2021 Banjo Drive - purchased December 29, 2005 for $630,000.

The owners couldn’t sell after six months on the market this year at $599,900. The lender foreclosed on the house and it is set for public auction.

2077 Banjo Drive - purchased November 9, 2006 for $590,000.

On market as short sale for $440,000.

2081 Banjo Drive - purchased June 2, 2006 for $644,500.

Was for sale at $469,000. Taken off the market Oct. 30. Seller plans to relist the property at $425,000.

2085 Banjo Drive - purchased June 12, 2006 for $644,500.

Owner considering short sale to be listed at $499,000.

2089 Banjo Drive - purchased November 30, 2005 for $655,000.

Currently on market as short sale for $489,000.

foreclosesuresto2007q1.gif

IN CONCLUSION

Already, lenders have seized 630 Sonoma County homes this year, up from 129 in all of 2006, guaranteeing that 2007 will be the bitterest year for homeowners since the county began keeping computer records in 1964. Another 400 troubled properties are on the market, and lenders are threatening 300 homeowners a month with foreclosure if they can’t bring their loans current. Last year lenders averaged 93 foreclosure threats a month.

Prices will continue to fall and more homes will be on the market as more and more people run into financial trouble due to taking out risky loans and losing the leverage available to home owners in a rising market. People will be forced to sell their homes. And if they have to sell quickly, they are more likely to lower the price. Or even worse if the home goes into foreclosure and goes back to the bank, they will sell it at a discounted price.

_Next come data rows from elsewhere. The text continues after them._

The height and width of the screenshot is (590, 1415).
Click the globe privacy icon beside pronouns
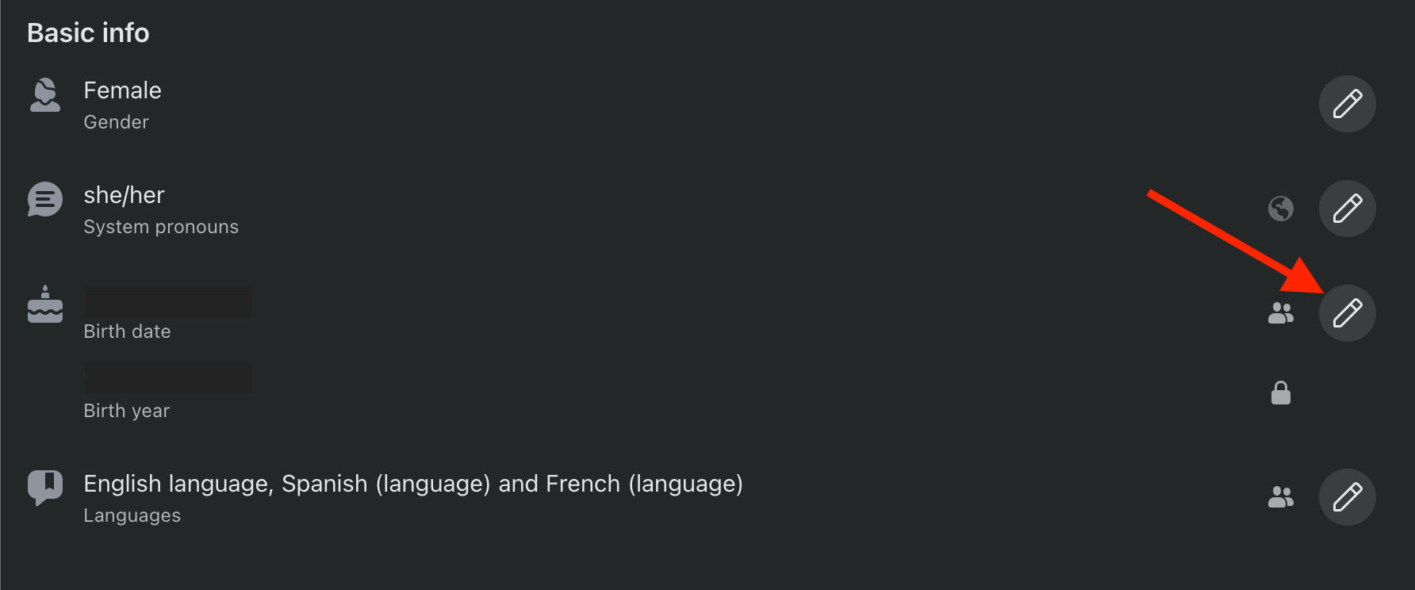point(1280,209)
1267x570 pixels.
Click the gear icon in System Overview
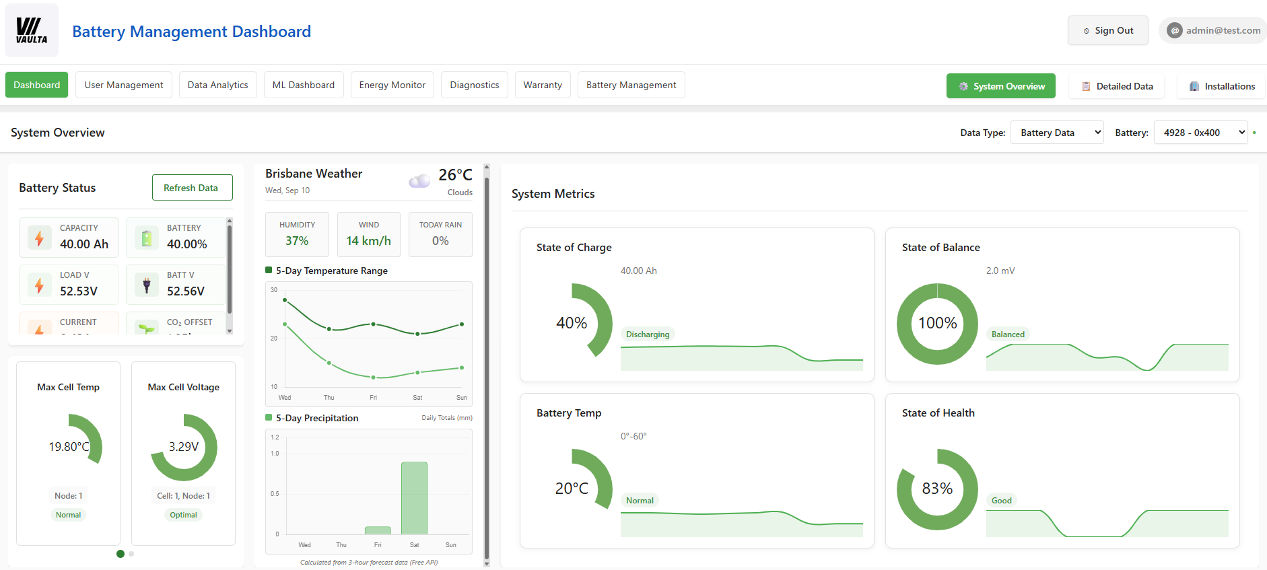tap(963, 86)
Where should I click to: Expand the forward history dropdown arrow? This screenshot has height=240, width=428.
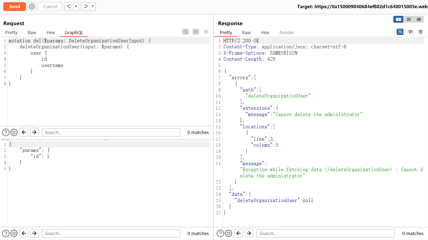93,7
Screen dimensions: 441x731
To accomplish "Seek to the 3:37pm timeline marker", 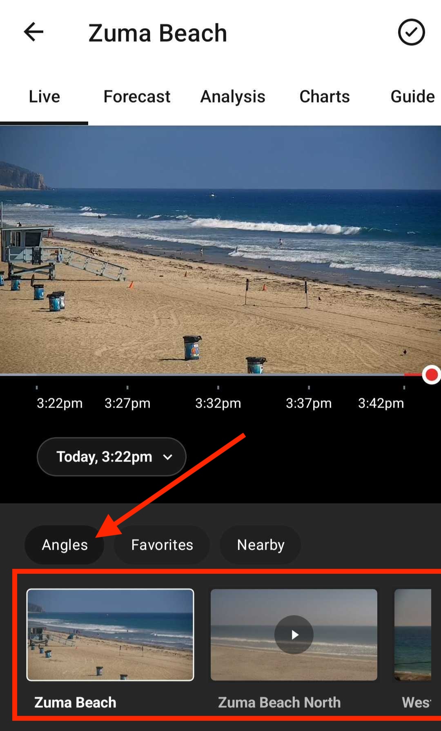I will point(309,403).
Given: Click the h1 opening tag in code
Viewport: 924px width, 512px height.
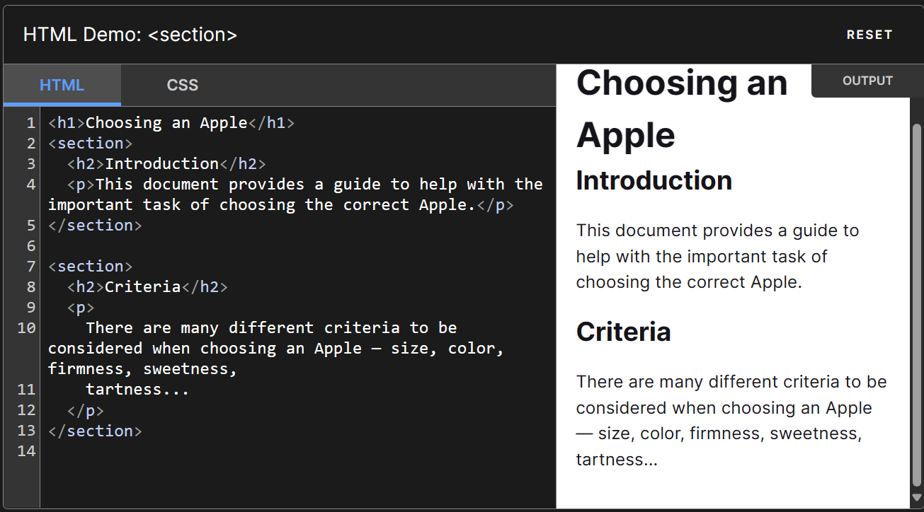Looking at the screenshot, I should pyautogui.click(x=67, y=123).
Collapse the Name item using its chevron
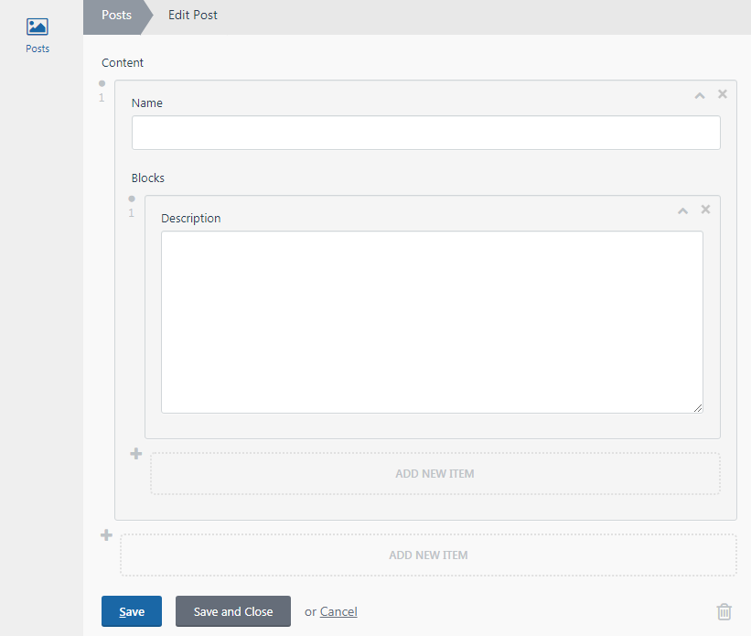751x636 pixels. [699, 94]
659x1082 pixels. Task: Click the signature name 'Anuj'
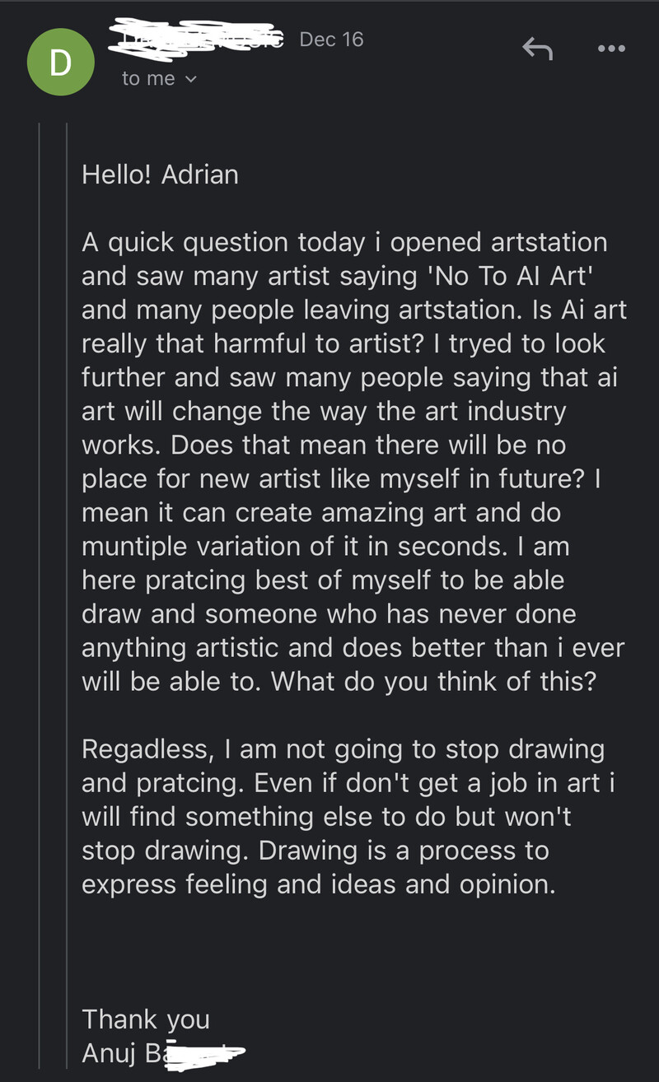tap(111, 1053)
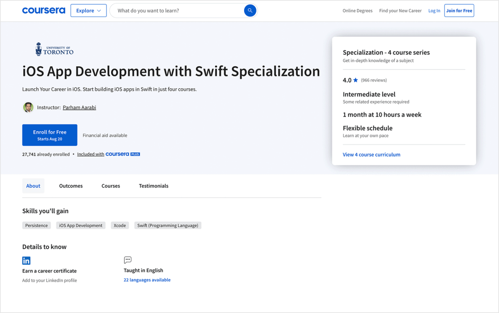The image size is (499, 313).
Task: Click the 22 languages available link
Action: pyautogui.click(x=147, y=279)
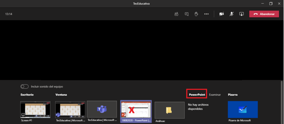
Task: Select the Teams logo window thumbnail
Action: click(x=102, y=110)
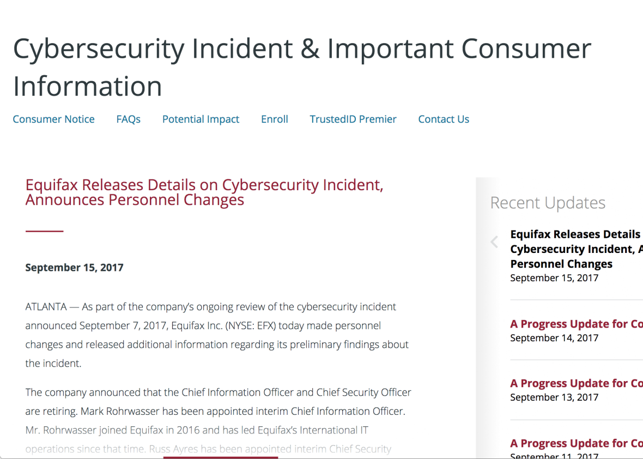Open the progress update above September 13

pyautogui.click(x=576, y=383)
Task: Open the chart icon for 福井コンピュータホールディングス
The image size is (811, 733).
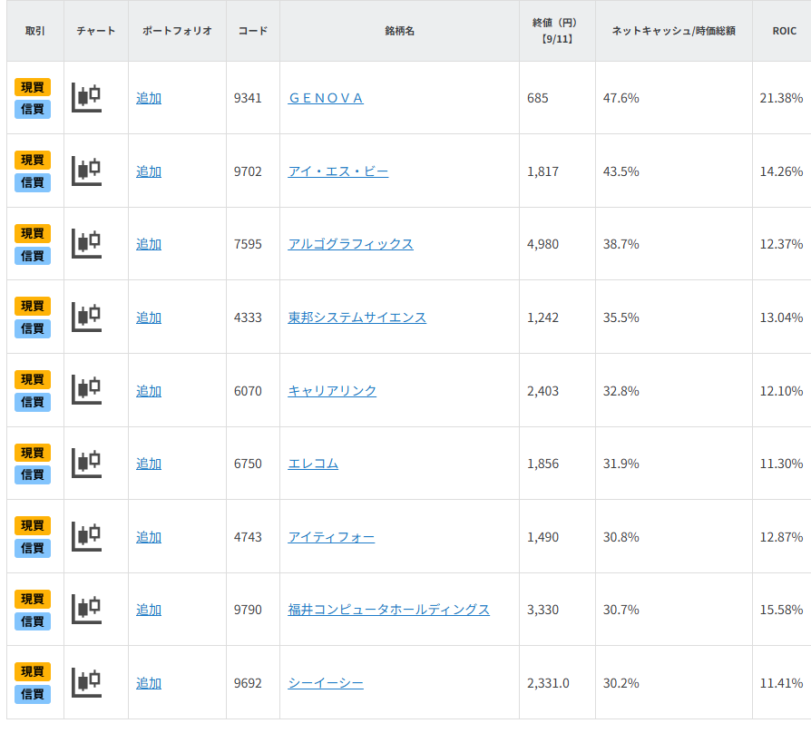Action: click(86, 609)
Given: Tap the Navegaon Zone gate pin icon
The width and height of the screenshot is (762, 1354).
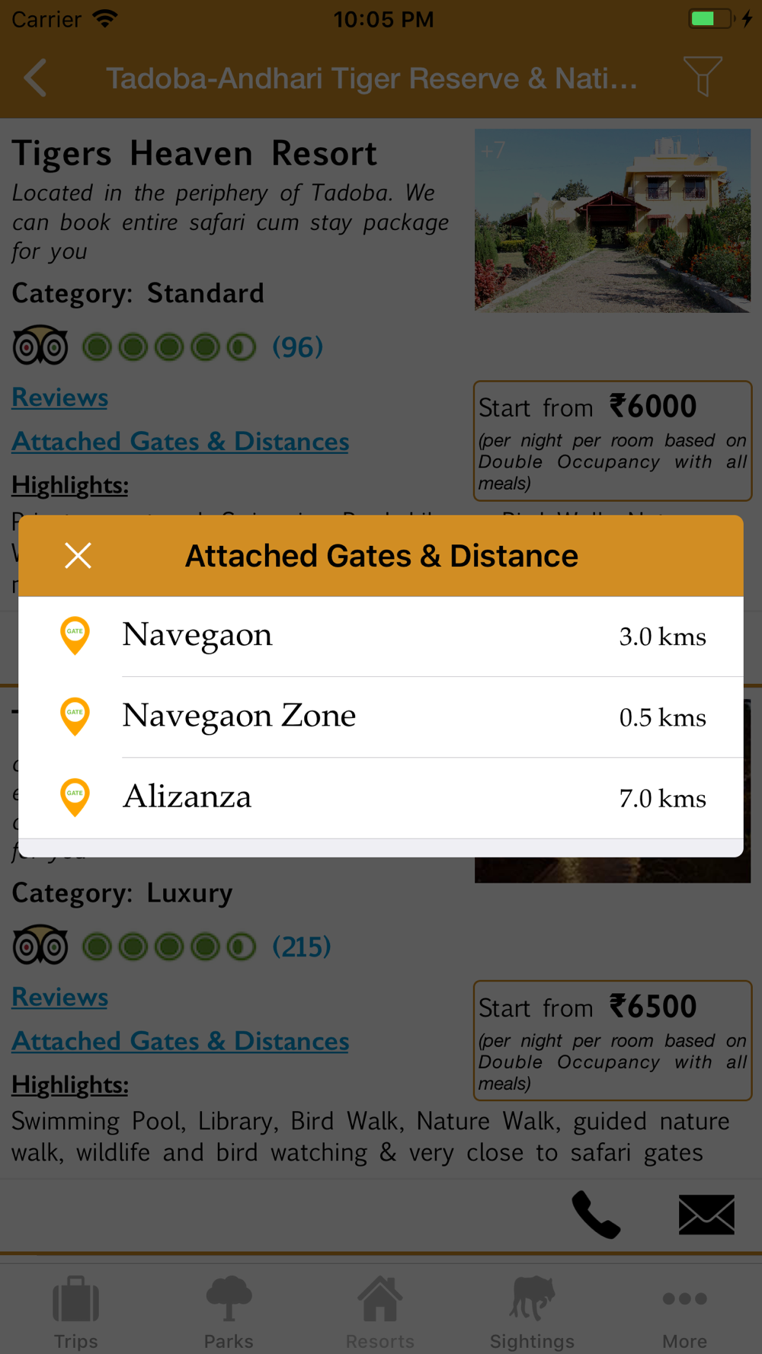Looking at the screenshot, I should [75, 717].
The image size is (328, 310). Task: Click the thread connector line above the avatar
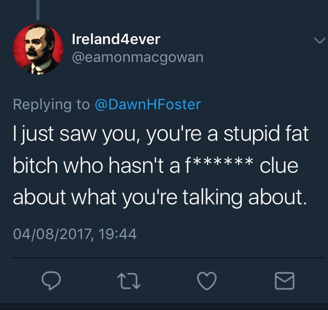click(x=38, y=10)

Nor is there any hope that the shakeout will soon be over. Next year interest rates will adjust upward for the first time on over 1,148 Sonoma County properties bought with risky loans in 2006. One-fourth of these homeowners will most likely lose their homes according to the U.S. Department of Housing and Urban Development. Things are only going to get worse through out the year in 2008.

“We are going to have waves of foreclosures,” said economist Christopher Thornberg, who tracks the Sonoma County economy and predicted the current real estate crunch. “This thing has a long ways to go before it shakes out.”